The original draft of the manuscript was completely in Asheni’s head. I used third person limited past tense, and we only followed Asheni. But then, after the draft was finished, and I was adding a few extra chapters to flesh things out, I got into a wierd headspace where I was writing flashback chapters in italic’d present tense.

When I got into this draft of the story, I figured I’d give it a go in present tense and see what happened–and I expanded the viewpoint characters to include three additional people as well as Asheni. I think it’s telling a better story now–but I know it’ll require extra work to ensure that each of the four voices is stylistically consistent. (That’ll probably be my second draft–physically dividing the story into the four parts, and editing start to finish, voice by voice.)

So that’s where I’m at with this.

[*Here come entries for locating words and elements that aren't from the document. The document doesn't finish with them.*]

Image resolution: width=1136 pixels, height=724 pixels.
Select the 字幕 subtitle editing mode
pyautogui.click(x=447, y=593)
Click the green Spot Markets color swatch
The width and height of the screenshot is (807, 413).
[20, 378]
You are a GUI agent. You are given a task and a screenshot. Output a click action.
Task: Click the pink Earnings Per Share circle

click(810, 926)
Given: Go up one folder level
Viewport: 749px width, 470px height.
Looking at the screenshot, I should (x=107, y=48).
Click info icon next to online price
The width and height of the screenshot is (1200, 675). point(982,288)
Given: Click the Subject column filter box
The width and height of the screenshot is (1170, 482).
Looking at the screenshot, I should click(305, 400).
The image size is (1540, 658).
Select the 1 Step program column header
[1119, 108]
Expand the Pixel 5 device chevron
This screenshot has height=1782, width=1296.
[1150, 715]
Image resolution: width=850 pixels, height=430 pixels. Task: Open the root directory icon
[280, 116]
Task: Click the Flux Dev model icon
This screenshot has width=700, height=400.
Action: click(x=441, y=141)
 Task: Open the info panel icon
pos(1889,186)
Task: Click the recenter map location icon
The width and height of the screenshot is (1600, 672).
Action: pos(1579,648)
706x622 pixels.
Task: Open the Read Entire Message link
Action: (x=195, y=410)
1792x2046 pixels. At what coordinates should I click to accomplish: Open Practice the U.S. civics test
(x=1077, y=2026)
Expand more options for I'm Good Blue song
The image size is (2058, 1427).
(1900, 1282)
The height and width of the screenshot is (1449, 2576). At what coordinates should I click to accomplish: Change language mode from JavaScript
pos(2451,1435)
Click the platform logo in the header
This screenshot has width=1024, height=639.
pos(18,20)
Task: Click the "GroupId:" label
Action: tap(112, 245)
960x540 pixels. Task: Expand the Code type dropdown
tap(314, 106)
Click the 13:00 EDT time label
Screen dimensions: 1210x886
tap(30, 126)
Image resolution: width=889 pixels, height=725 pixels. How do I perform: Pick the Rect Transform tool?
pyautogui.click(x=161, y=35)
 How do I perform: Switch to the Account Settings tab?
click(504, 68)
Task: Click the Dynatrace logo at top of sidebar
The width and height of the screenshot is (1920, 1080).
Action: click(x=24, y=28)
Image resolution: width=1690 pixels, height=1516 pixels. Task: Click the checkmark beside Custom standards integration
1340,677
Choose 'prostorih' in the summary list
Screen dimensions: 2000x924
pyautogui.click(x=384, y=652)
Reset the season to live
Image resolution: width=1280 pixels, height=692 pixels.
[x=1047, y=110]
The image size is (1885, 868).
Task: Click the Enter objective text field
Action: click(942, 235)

It’s an unfortunately slow slog, at least in part because this is the largest revision I’ve ever tackled. But I’ll get there eventually.

And I’ll try to keep the sighing to a minimum, at least while I’m out in public.

 

 

 

*working (acronym) title.

**I had to pause and count on my fingers.

***It hurts my feelings to use the past tense there, but accuracy is important.

****Not all written during NaNoWriMo. I only eked out a victory.

*****I typed in ‘one draft’ here, since I thought that was went after ‘zero draft’, and yikes, was it wrong-looking.